(Bloomberg) — Daimler AG came through the worst of the coronavirus crisis better than feared and sees enough signs of recovery in auto demand to forecast a profit this year.
After Tesla Inc. managed to stay profitable even in the midst of a global pandemic, the Mercedes-Benz maker showed traditional carmakers could weather the storm as well.
Daimler anticipates earnings before interest and taxes and free cash flow to be positive in 2020, albeit lower than the previous year, the Stuttgart, Germany-based manufacturer said Thursday. The outlook is based on an assumption that the economy continues to rebound and there’s no second wave of the coronavirus.
Some of its mass-market peers haven’t fared as well. Ford Motor Co. forecast a second-quarter operating loss of more than $5 billion. Fiat Chrysler Automobiles NV withdrew its guidance in May after a worse-than-expected first-quarter loss, saying it may raise more money. Nissan Motor Co. reported its first loss in a decade because of the virus.
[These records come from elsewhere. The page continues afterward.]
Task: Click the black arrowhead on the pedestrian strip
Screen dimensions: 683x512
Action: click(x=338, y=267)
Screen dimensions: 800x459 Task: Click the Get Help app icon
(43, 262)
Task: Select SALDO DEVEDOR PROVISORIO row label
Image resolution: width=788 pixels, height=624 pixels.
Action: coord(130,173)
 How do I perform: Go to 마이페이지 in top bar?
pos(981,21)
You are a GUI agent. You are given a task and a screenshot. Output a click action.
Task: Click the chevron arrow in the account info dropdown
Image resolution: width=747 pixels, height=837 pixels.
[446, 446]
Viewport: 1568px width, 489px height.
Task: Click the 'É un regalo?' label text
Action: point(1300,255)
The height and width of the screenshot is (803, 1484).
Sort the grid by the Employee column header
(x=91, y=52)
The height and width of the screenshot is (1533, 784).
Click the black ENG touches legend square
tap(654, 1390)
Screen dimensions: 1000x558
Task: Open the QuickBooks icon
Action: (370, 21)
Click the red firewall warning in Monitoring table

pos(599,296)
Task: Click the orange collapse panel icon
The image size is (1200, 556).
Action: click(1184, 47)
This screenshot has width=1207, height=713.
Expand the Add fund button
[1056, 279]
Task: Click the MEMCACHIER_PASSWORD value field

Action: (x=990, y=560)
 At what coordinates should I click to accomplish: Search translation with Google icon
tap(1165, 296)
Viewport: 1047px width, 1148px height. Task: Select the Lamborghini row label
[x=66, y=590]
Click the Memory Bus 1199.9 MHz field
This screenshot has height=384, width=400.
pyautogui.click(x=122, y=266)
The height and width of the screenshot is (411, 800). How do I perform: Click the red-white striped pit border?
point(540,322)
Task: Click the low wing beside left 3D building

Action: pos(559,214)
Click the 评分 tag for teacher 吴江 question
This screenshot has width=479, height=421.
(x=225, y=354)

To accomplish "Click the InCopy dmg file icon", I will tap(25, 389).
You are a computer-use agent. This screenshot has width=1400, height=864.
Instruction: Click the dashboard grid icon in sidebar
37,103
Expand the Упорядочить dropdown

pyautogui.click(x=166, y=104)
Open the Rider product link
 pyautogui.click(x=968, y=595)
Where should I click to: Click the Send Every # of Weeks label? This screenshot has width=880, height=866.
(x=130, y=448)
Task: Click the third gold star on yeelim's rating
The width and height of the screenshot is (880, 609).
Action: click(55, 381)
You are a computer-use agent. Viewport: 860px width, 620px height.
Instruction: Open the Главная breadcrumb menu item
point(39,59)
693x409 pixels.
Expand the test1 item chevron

With showrooms and factories shut by lockdowns, Daimler suffered an operating loss of 1.68 billion euros ($1.95 billion) in the second quarter, confirming preliminary figures. For the full year, the company expects profit in a low, single-digit billion-euro range, compared with 2019’s 4.3 billion euros.
Special items in the second half will be on the same magnitude as the first six months, when the company booked slightly less than 1 billion euros for measures including ceasing production at its former Smart factory in France.
The damage from the unprecedented market slump was kept in check thanks to a swift production halt when markets tanked and a recovery fueled by demand for big-ticket vehicles like the Mercedes GLS sport utilirty vehicles and the S-Class Maybach luxury sedan.
The company’s results are “another positive data-point for the auto sector as pent-up demand continues to drive retail volumes and pricing,” Angus Tweedie, an analyst at Citigroup, said in a note.
Daimler shares rose as much as 6.7% and were up 5.4% at 12:15 p.m. in Frankfurt, paring the decline for the year to 16%.
The focus for Daimler shifts to deeper restructuring that already started before the pandemic upended the global economy. The company has boosted its labor-cost savings target to 2 billion euros from 1.4 billion euros, which could put roughly 20,000 jobs at risk, according to people familiar with the matter.
Chief Executive Officer Ola Kallenius renewed his pledge to boost efficiency across the organization, targeting everything from fixed costs to labor expenses. The 51-year-old Swede has vowed to make the sprawling manufacturing network more efficient.
Restructuring efforts will go beyond what the company mapped out in November last year and will stretch through 2025 instead of the previous plan that ran until 2022, he said, adding that it was too early to provide concrete goals as talks with labor unions aren’t finalized.
The world’s biggest luxury-car maker and heavy-truck producer plans to provide an update on its strategy to lower its break-even point later this year.
The initial plan had foreseen more than 10,000 job cuts, but Daimler personnel chief Wilfried Porth said this month the company will now have to eliminate more than 15,000 positions to avoid forced layoffs. Manager Magazin on Wednesday reported that the reductions could affect as many as 30,000 jobs.
Trimming costs is key to sustaining momentum after Daimler surprisingly generated positive free cash flow in the second quarter, aided by a swift production stop when the virus outbreak spilled over from China to Europe and North America.
Prospects for the second half of the year remain shaky because key markets including the U.S. and U.K. have been struggling to contain the pandemic. Daimler said it expects a “considerable decline in global economic output” for the year.
Even with damage control in full swing, Daimler vowed to compete with Tesla in electric vehicles and digital gadgetry.
Mercedes is preparing to roll out the electric-powered EQA and EQB compacts. It will also flank its flagship S-Class with a purely battery-powered sibling, dubbed EQS. The full-sized sedan will be the first car based on a dedicated electric platform and is part of Daimler’s focus technology investment in the lucrative segment of larger luxury vehicles.
“We are committed to our key strategic objectives: to lead in electrification and digitalization,” Kallenius said.